Jotul tips for burning wood
Eight Tips for Burning Wood
Author Lars Mytting has written a very successful book called Hel ved (a book about firewood) which offers advice on important aspects to consider when lighting a fire.
TIP 1: Air!
The wood is utilised in the best way when the draught control is fully open and the flames are intense. That will also reduce pollution because gas particles are combusted and produce heat instead. Once your home is warm, the temperature is regulated by the amount of wood, not the air control.
TIP 2: Small amounts of smoke is a good sign
You want a minimal amount of smoke coming from your chimney. Smoke is not “exhaust” – it contains high energy gases that were not burned. That’s why it is a good idea to go outside and take a look at the smoke from the chimney. Dense, black smoke is a sign that the combustion is not optimal, usually because the fire in the woodstove is not intense enough. When the woodstove burns optimally, only a bit of steam and some light, odour-free smoke escapes from the chimney.
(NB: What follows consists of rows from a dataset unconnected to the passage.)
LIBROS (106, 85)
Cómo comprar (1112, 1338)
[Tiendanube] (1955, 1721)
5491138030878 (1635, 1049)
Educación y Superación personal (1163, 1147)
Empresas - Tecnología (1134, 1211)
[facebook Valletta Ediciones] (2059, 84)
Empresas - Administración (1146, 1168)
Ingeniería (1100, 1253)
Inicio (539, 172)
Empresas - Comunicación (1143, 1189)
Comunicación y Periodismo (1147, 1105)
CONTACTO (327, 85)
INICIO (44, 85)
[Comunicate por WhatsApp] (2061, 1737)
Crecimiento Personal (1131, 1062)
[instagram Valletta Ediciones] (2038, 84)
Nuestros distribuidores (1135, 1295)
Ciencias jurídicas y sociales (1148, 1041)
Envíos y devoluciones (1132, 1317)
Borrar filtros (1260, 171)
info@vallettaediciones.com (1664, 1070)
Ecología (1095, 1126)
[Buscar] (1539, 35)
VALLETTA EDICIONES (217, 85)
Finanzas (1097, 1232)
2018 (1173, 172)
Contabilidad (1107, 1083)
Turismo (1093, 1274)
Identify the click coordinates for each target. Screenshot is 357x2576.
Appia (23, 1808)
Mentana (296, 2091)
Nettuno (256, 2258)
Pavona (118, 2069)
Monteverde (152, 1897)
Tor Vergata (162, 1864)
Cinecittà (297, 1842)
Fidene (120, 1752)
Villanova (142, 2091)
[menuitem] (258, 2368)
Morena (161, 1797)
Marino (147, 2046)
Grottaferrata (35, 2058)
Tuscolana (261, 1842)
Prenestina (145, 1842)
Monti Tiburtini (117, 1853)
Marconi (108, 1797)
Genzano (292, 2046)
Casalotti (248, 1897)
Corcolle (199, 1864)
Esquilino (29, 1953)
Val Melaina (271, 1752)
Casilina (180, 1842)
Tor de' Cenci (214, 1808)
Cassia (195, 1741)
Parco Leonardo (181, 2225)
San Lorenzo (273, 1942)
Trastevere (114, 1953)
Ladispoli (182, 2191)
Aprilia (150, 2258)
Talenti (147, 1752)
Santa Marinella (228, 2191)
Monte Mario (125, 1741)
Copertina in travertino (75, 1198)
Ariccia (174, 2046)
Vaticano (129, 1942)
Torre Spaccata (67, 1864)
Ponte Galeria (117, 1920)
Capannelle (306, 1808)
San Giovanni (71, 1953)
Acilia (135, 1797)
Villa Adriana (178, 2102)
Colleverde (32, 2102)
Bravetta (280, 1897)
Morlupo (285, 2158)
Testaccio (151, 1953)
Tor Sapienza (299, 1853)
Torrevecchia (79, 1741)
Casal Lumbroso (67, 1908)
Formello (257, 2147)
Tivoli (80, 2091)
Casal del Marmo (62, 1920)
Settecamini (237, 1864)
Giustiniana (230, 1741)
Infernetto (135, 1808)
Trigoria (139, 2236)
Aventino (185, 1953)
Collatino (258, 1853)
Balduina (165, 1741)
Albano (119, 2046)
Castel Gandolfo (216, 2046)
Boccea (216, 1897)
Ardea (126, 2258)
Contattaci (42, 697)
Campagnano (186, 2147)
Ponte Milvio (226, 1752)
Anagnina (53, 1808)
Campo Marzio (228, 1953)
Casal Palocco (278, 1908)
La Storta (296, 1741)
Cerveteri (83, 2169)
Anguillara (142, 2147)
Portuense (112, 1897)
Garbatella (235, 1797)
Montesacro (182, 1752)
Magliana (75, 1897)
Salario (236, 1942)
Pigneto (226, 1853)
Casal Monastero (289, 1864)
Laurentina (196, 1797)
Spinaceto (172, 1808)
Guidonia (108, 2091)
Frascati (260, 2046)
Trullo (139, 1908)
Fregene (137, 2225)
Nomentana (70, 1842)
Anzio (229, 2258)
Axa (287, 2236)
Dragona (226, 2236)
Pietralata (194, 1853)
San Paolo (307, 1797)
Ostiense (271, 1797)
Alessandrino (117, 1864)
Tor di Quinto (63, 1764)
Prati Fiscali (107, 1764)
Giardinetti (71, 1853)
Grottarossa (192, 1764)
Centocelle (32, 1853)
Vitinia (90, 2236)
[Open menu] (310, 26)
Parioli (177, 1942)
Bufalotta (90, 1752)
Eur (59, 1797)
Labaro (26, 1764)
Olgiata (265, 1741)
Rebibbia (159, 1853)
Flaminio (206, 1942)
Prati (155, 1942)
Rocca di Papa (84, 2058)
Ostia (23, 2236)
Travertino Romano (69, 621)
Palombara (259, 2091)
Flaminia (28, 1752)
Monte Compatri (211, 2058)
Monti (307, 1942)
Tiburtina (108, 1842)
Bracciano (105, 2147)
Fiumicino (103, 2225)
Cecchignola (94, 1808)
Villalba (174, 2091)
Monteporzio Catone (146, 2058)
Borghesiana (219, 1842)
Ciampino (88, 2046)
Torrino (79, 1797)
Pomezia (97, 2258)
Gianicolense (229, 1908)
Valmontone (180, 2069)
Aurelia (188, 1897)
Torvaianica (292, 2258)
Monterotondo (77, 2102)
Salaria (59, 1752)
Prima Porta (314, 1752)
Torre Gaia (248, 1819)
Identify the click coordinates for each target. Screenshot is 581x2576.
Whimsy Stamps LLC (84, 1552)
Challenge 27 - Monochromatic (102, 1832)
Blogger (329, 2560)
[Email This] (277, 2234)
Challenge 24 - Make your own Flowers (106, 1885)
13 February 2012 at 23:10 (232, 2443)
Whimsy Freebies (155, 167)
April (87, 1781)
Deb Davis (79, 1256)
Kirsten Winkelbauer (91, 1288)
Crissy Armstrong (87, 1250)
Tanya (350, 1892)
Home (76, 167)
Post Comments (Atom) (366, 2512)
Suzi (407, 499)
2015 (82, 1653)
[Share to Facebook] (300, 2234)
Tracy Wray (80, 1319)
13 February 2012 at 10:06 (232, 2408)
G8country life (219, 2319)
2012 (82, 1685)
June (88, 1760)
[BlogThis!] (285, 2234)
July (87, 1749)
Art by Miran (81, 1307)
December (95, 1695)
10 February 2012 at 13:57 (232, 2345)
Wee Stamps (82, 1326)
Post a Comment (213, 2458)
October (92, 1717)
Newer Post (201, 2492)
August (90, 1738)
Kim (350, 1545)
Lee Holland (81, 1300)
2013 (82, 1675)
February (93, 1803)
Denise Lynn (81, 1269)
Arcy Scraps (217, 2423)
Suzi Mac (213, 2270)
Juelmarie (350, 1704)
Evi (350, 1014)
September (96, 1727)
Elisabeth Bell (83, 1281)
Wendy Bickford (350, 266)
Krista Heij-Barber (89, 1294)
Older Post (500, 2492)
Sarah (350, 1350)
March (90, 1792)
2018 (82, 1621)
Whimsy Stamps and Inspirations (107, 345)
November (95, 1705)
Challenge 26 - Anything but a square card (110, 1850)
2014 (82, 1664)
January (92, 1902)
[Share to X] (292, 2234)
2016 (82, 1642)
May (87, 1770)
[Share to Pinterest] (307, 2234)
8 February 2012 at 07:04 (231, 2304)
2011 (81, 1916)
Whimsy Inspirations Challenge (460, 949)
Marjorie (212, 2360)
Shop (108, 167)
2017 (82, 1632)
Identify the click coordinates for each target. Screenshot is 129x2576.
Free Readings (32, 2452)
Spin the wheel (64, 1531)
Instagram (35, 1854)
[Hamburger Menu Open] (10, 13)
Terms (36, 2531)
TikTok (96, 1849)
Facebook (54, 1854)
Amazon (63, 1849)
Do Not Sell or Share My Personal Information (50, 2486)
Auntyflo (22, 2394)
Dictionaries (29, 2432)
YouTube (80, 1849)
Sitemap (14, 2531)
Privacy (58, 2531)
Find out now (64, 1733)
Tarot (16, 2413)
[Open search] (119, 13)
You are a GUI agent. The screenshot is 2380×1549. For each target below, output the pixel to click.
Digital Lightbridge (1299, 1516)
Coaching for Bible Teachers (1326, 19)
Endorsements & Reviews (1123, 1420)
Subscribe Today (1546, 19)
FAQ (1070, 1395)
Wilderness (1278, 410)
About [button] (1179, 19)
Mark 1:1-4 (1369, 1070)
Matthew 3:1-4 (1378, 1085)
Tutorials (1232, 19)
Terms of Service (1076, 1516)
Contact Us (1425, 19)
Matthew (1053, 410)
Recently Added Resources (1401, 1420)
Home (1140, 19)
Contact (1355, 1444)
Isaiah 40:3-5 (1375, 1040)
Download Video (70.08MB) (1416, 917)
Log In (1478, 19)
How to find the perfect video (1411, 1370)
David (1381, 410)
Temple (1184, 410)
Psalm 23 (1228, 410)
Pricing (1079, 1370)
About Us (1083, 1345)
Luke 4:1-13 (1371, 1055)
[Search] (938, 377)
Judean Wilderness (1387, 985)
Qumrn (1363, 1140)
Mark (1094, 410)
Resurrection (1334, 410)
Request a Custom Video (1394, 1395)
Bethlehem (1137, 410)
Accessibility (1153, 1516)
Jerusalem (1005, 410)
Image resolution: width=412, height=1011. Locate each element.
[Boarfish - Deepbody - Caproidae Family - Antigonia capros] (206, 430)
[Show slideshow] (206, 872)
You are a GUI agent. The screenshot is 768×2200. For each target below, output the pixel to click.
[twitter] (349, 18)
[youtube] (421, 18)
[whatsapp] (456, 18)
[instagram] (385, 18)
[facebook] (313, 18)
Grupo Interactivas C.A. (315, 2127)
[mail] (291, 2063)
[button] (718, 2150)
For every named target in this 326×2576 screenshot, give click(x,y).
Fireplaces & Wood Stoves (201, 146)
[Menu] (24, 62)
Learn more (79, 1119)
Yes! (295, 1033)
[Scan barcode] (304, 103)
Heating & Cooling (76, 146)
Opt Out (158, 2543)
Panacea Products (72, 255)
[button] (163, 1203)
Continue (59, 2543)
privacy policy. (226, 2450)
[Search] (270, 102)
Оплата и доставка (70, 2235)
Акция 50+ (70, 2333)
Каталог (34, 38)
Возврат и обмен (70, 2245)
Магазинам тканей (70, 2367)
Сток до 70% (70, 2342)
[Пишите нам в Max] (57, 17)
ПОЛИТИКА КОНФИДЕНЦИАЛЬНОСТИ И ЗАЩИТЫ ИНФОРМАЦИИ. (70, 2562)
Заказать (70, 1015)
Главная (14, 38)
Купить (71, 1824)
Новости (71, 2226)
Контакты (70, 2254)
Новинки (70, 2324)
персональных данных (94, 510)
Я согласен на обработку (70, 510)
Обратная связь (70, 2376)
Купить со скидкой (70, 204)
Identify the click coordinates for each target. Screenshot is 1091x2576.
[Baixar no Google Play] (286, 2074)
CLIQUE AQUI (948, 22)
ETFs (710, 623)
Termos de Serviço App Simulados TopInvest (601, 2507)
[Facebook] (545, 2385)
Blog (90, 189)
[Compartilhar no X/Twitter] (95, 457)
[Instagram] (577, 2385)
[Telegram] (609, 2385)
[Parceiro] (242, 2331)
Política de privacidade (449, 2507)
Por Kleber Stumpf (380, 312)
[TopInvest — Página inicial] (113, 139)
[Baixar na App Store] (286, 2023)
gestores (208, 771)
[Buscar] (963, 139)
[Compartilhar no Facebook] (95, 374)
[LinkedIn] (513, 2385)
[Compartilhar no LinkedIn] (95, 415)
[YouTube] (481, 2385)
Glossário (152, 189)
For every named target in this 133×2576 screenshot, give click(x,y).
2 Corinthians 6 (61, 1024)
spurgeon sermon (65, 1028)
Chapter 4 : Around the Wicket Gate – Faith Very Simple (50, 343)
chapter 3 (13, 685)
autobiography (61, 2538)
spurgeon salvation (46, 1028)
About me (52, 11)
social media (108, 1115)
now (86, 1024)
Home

TIP 3: A clean wood stove is a warm wood stove
Remove soot from your wood stove and the flue pipe once a year. That way, your wood stove will get warmer. A soot layer of even a few millimetres reduces the effect because the heat is not conducted so well, but will go up and out the chimney. Clean it more often if you burn a lot of pine wood which leaves more soot than other types of wood.
TIP 4: Different types of wood provide different levels of heat
Hardwoods provide more heat than softwoods with the same volume, but per kilogram, the different wood types will give off the same heat, and softwoods are often cheaper to buy. Softwoods are the perfect firewood at the start and end of the winter when it is less cold. They provide a cleaner burn without making the house into a sauna. It will burn quicker, but it can be extended by burning with a hardwood log.
TIP 5: Overnight heating
Very few wood stoves can burn longer than two to three hours on one wood load. The old way of closing the air supply so that the coals will smoulder overnight is a source of pollution and creates the risk of a chimney fire. In addition, the heat benefit is poor as the gases are not combusted and the energy is not utilised. The last wood load in the evening should be some bigger hardwood logs that burn as normal with the air vents open. Even if the fire dies out, the insulation in the house will keep the heat in. The stove and chimney will still be warm in the morning and it is no problem to get the fire going again.
TIP 6: Turbulence helps!
Turbulence is important when lighting the fire because when the temperature is low, the oxygen does not mix with the molecules in the wood. Swirls of air bombard the smoke gases with oxygen and make the lighting easier. This is the reason why the firewood catches fire more easily when the door to the wood stove is left ajar. Some houses are so sealed with insulation that you should open a window when lighting the fire. A blowpipe is also an excellent aid to get the fire going, much more so than bellows.
TIP 7: Lighting from the top is better
Many of the modern wood stoves were designed to burn from the top down. Take a look at the user manual or get a new one from the Internet if you burned it. Lighting from the top down is done by stacking logs of wood quite tight and then lighting a small fire on top of the wood so that the fire burns downward. The woodstove will reach its operating temperature quicker, the gases will burn better and the wood load will last longer.
TIP 8: Always more than one log
You should always put two or three logs on the fire at a time – one log on its own will often die out. The reason is that the burning of a log happens in three stages, and one single log is not able to keep its own process going. More logs have a bigger surface, creates more turbulence and keeps the burning process going.